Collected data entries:
———

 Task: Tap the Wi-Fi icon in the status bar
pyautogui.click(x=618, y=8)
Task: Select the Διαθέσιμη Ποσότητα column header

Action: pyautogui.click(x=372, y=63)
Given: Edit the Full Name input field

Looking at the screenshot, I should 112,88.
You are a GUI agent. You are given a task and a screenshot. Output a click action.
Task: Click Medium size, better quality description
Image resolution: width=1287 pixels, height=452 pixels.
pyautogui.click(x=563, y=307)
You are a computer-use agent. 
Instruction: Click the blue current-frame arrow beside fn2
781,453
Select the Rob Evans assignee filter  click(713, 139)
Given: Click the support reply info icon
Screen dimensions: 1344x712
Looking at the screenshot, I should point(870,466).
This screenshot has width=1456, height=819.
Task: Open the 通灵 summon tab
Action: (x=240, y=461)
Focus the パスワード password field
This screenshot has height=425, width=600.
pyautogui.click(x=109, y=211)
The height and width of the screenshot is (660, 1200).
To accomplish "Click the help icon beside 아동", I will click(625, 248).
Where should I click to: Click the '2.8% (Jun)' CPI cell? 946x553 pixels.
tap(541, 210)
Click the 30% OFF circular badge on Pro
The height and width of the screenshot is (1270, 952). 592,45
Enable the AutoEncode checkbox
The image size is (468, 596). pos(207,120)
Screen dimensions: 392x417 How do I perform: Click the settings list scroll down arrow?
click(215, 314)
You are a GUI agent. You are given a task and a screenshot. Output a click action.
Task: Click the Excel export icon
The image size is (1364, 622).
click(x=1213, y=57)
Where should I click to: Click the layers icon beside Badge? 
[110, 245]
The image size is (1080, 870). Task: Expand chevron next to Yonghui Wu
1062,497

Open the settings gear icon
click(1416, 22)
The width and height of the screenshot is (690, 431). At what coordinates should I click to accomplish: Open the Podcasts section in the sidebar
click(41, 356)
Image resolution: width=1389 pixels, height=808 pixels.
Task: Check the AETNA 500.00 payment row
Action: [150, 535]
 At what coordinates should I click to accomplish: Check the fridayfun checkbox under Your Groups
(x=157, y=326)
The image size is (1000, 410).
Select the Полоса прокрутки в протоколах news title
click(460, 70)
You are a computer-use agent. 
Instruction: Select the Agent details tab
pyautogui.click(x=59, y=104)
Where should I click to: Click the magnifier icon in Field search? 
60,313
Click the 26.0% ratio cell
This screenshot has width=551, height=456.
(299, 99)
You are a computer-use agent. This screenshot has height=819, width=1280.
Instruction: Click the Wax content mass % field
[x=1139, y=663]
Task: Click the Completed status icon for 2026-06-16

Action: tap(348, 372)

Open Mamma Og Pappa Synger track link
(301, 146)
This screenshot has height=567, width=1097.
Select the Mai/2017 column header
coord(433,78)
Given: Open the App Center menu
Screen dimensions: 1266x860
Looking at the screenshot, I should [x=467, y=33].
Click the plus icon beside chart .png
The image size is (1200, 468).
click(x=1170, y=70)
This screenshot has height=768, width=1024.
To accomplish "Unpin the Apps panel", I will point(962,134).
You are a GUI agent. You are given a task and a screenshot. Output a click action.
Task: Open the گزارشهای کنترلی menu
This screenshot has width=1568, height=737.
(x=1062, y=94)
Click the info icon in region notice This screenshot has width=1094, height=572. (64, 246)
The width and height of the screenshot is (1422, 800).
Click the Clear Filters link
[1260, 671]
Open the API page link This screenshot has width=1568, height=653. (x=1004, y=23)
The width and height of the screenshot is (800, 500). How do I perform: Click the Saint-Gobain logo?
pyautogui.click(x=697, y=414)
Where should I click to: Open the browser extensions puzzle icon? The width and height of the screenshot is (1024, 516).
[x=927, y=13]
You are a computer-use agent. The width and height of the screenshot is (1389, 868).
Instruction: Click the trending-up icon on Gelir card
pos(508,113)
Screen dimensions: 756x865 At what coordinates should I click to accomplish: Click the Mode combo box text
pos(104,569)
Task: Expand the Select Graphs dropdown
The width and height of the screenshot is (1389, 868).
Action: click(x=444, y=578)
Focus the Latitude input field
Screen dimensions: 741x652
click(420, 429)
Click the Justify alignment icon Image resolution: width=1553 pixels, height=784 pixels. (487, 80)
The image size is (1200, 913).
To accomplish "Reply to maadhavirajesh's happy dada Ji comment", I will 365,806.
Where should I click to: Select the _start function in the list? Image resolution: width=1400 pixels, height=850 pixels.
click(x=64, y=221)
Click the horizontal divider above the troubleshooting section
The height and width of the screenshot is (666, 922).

———

▸ Work required
The answer should be the full set of records, reproduced exactly.

▸ Exercise output
 Task: Tap the Wi-Fi icon in the status bar
pyautogui.click(x=618, y=8)
Task: Select the Διαθέσιμη Ποσότητα column header

Action: pyautogui.click(x=372, y=63)
Given: Edit the Full Name input field

Looking at the screenshot, I should 112,88.
You are a GUI agent. You are given a task and a screenshot. Output a click action.
Task: Click Medium size, better quality description
Image resolution: width=1287 pixels, height=452 pixels.
pyautogui.click(x=563, y=307)
You are a computer-use agent. 
Instruction: Click the blue current-frame arrow beside fn2
781,453
Select the Rob Evans assignee filter  click(713, 139)
Given: Click the support reply info icon
Screen dimensions: 1344x712
Looking at the screenshot, I should point(870,466).
This screenshot has width=1456, height=819.
Task: Open the 通灵 summon tab
Action: (x=240, y=461)
Focus the パスワード password field
This screenshot has height=425, width=600.
pyautogui.click(x=109, y=211)
The height and width of the screenshot is (660, 1200).
To accomplish "Click the help icon beside 아동", I will click(625, 248).
Where should I click to: Click the '2.8% (Jun)' CPI cell? 946x553 pixels.
tap(541, 210)
Click the 30% OFF circular badge on Pro
The height and width of the screenshot is (1270, 952). 592,45
Enable the AutoEncode checkbox
The image size is (468, 596). pos(207,120)
Screen dimensions: 392x417 How do I perform: Click the settings list scroll down arrow?
click(215, 314)
You are a GUI agent. You are given a task and a screenshot. Output a click action.
Task: Click the Excel export icon
The image size is (1364, 622).
click(x=1213, y=57)
Where should I click to: Click the layers icon beside Badge? 
[110, 245]
The image size is (1080, 870). Task: Expand chevron next to Yonghui Wu
1062,497

Open the settings gear icon
click(1416, 22)
The width and height of the screenshot is (690, 431). At what coordinates should I click to accomplish: Open the Podcasts section in the sidebar
click(41, 356)
Image resolution: width=1389 pixels, height=808 pixels.
Task: Check the AETNA 500.00 payment row
Action: [150, 535]
 At what coordinates should I click to accomplish: Check the fridayfun checkbox under Your Groups
(x=157, y=326)
The image size is (1000, 410).
Select the Полоса прокрутки в протоколах news title
click(460, 70)
You are a computer-use agent. 
Instruction: Select the Agent details tab
pyautogui.click(x=59, y=104)
Where should I click to: Click the magnifier icon in Field search? 
60,313
Click the 26.0% ratio cell
This screenshot has width=551, height=456.
(299, 99)
You are a computer-use agent. This screenshot has height=819, width=1280.
Instruction: Click the Wax content mass % field
[x=1139, y=663]
Task: Click the Completed status icon for 2026-06-16

Action: tap(348, 372)

Open Mamma Og Pappa Synger track link
(301, 146)
This screenshot has height=567, width=1097.
Select the Mai/2017 column header
coord(433,78)
Given: Open the App Center menu
Screen dimensions: 1266x860
Looking at the screenshot, I should [x=467, y=33].
Click the plus icon beside chart .png
The image size is (1200, 468).
click(x=1170, y=70)
This screenshot has height=768, width=1024.
To accomplish "Unpin the Apps panel", I will point(962,134).
You are a GUI agent. You are given a task and a screenshot. Output a click action.
Task: Open the گزارشهای کنترلی menu
This screenshot has width=1568, height=737.
(x=1062, y=94)
Click the info icon in region notice This screenshot has width=1094, height=572. (64, 246)
The width and height of the screenshot is (1422, 800).
Click the Clear Filters link
[1260, 671]
Open the API page link This screenshot has width=1568, height=653. (x=1004, y=23)
The width and height of the screenshot is (800, 500). How do I perform: Click the Saint-Gobain logo?
pyautogui.click(x=697, y=414)
Where should I click to: Open the browser extensions puzzle icon? The width and height of the screenshot is (1024, 516).
[x=927, y=13]
You are a computer-use agent. The width and height of the screenshot is (1389, 868).
Instruction: Click the trending-up icon on Gelir card
pos(508,113)
Screen dimensions: 756x865 At what coordinates should I click to accomplish: Click the Mode combo box text
pos(104,569)
Task: Expand the Select Graphs dropdown
The width and height of the screenshot is (1389, 868).
Action: click(x=444, y=578)
Focus the Latitude input field
Screen dimensions: 741x652
click(420, 429)
Click the Justify alignment icon Image resolution: width=1553 pixels, height=784 pixels. (487, 80)
The image size is (1200, 913).
To accomplish "Reply to maadhavirajesh's happy dada Ji comment", I will 365,806.
Where should I click to: Select the _start function in the list? Image resolution: width=1400 pixels, height=850 pixels.
click(x=64, y=221)
Click the horizontal divider above the troubleshooting section
The height and width of the screenshot is (666, 922).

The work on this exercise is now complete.